Collected data entries
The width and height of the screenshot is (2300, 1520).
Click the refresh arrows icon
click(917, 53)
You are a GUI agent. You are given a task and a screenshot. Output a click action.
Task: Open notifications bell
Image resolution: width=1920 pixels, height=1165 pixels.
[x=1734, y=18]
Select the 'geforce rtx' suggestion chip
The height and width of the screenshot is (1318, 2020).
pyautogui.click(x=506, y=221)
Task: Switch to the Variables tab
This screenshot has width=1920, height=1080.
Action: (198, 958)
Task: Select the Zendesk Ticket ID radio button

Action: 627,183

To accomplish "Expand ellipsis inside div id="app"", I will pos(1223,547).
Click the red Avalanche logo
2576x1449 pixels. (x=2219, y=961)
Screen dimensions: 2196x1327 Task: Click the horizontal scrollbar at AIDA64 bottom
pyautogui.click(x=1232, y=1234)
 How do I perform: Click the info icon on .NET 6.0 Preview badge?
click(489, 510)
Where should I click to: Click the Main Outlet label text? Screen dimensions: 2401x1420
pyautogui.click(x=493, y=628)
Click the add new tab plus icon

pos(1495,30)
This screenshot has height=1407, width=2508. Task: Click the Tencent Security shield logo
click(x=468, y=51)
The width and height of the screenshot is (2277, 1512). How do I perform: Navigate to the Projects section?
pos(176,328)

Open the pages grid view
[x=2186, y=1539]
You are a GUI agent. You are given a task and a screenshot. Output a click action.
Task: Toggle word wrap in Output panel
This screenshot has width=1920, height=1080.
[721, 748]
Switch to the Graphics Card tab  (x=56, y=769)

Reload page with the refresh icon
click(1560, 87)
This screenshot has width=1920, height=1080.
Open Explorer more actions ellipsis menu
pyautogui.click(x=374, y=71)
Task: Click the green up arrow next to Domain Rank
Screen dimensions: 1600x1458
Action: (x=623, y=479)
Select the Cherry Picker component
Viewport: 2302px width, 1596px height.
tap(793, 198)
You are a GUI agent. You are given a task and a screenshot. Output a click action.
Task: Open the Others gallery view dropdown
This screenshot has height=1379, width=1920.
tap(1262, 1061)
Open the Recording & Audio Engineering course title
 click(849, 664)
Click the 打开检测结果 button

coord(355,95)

What you have to do
Retype only the lines above between the line with "Open the pages grid view" and the line with "Task: Click the green", counting those two lines as well, and keep every character as it is.

Written response
Open the pages grid view
[x=2186, y=1539]
You are a GUI agent. You are given a task and a screenshot. Output a click action.
Task: Toggle word wrap in Output panel
This screenshot has width=1920, height=1080.
[721, 748]
Switch to the Graphics Card tab  (x=56, y=769)

Reload page with the refresh icon
click(1560, 87)
This screenshot has width=1920, height=1080.
Open Explorer more actions ellipsis menu
pyautogui.click(x=374, y=71)
Task: Click the green up arrow next to Domain Rank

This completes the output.